### Goal of the exercise
If a line in the records below contains the word "computer", return that line.

### Task data

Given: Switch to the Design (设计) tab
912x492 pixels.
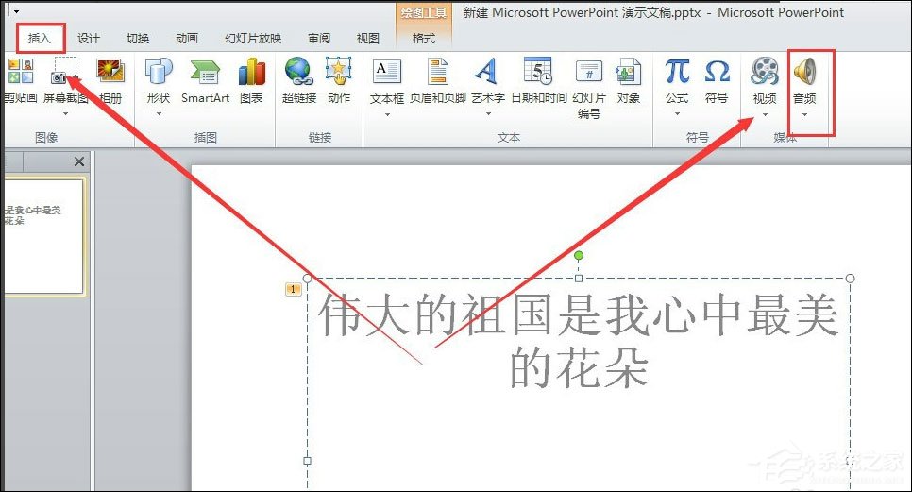Looking at the screenshot, I should click(x=89, y=39).
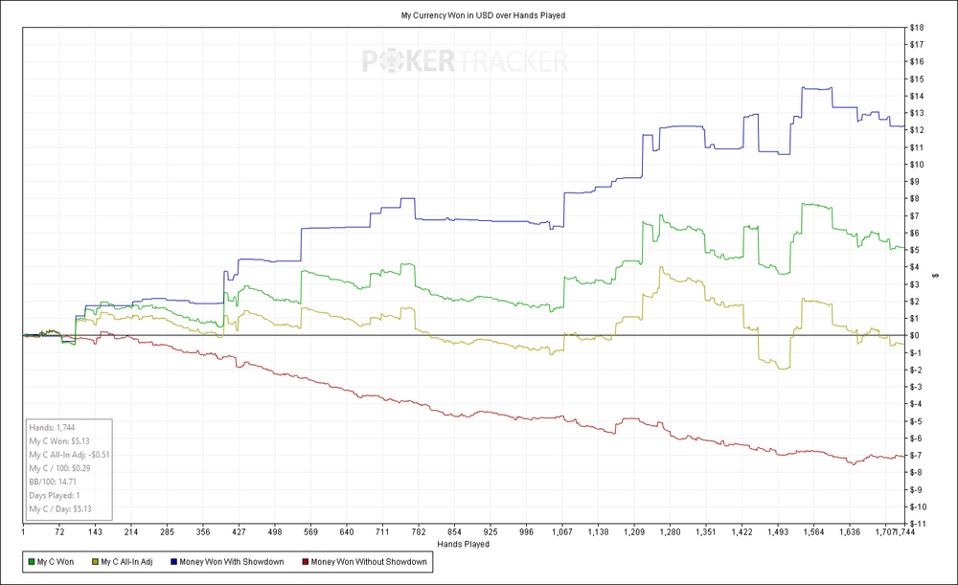Screen dimensions: 958x585
Task: Select the My C All-In Adj legend label
Action: pyautogui.click(x=128, y=562)
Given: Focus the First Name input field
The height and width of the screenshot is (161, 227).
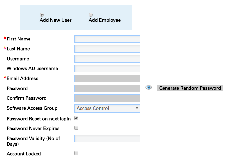Looking at the screenshot, I should [x=107, y=39].
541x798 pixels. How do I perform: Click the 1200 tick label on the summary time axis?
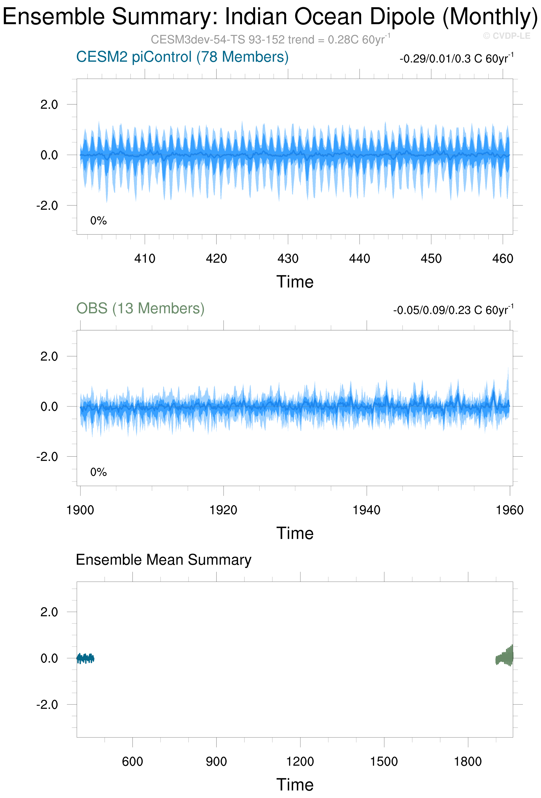pyautogui.click(x=300, y=761)
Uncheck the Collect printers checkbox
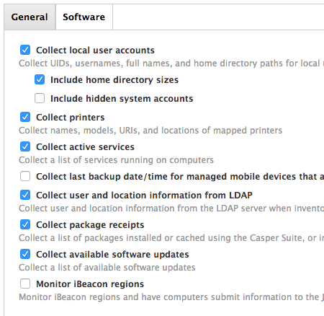Viewport: 324px width, 316px height. 25,117
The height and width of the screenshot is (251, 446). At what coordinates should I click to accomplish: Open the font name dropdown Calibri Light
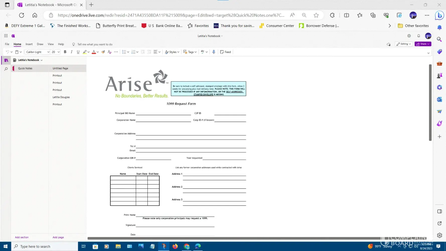(38, 52)
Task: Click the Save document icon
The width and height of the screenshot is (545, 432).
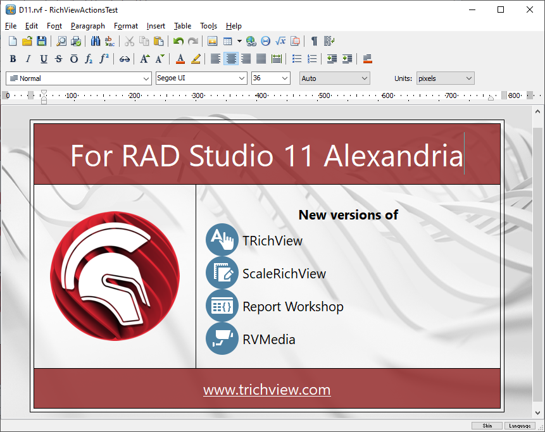Action: click(42, 42)
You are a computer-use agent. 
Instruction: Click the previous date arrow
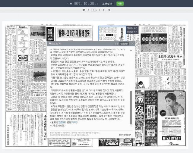tap(68, 3)
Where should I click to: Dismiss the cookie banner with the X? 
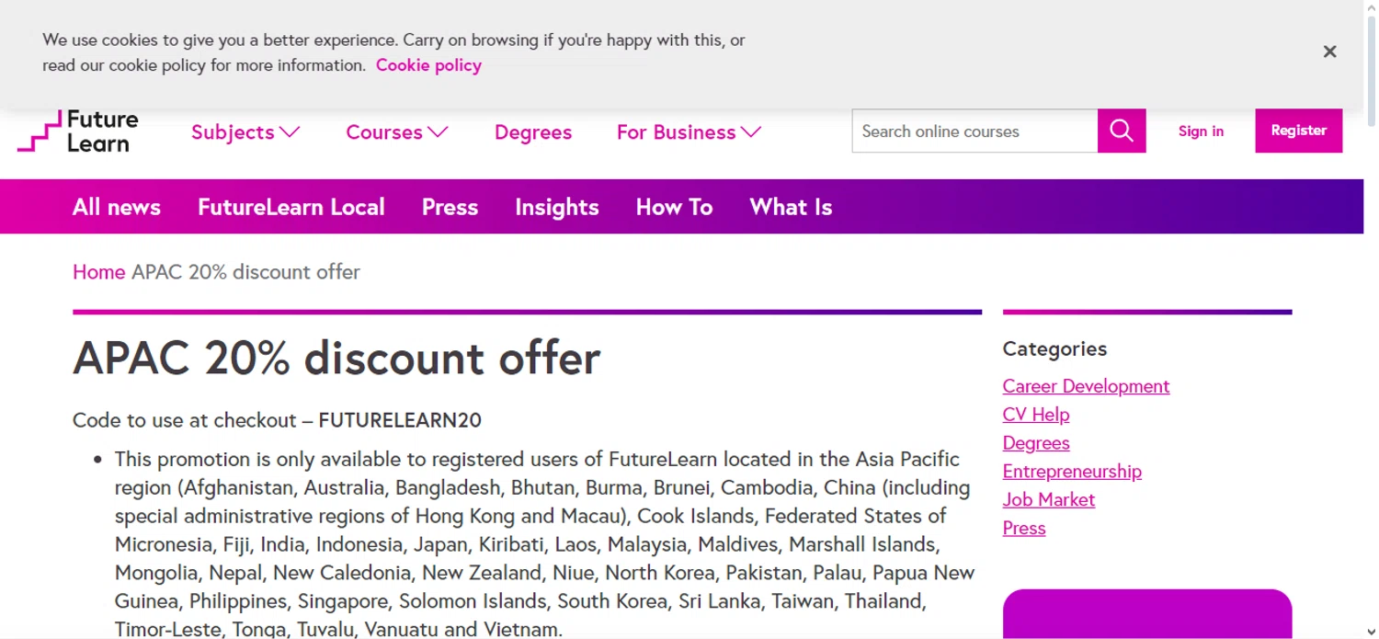1329,51
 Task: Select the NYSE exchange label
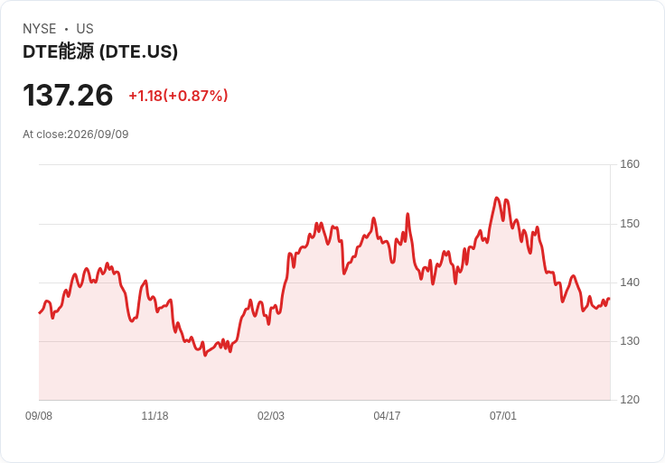click(40, 29)
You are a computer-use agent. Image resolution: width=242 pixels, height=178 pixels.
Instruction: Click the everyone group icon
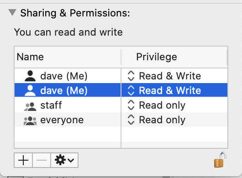(x=30, y=121)
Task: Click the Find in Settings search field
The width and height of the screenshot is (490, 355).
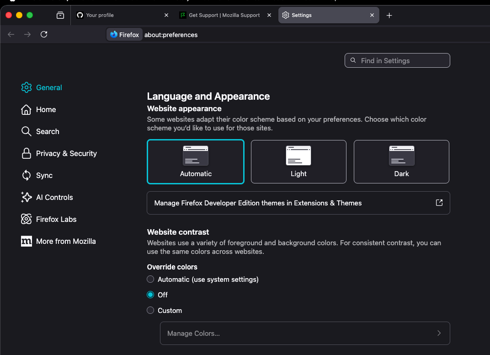Action: (x=398, y=60)
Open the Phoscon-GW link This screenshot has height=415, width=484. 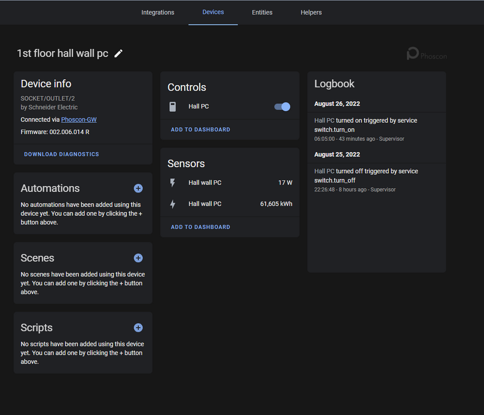coord(79,120)
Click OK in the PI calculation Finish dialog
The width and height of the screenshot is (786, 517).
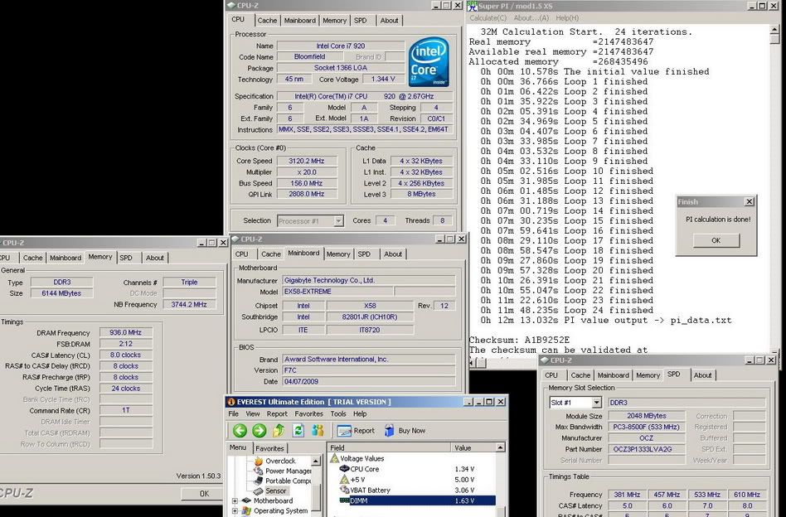715,240
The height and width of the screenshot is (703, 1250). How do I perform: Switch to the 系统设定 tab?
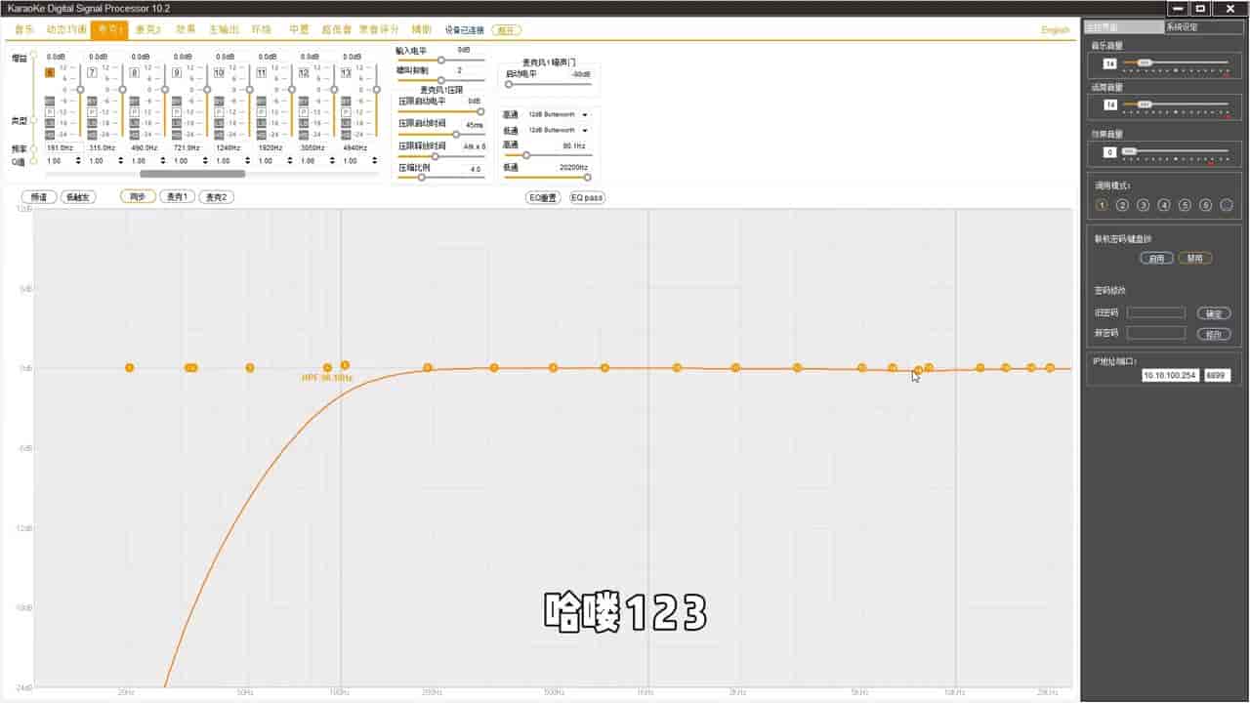coord(1204,27)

### Answer to the problem
You are a computer-use agent. 
You are a computer-use agent. Image resolution: width=242 pixels, height=178 pixels.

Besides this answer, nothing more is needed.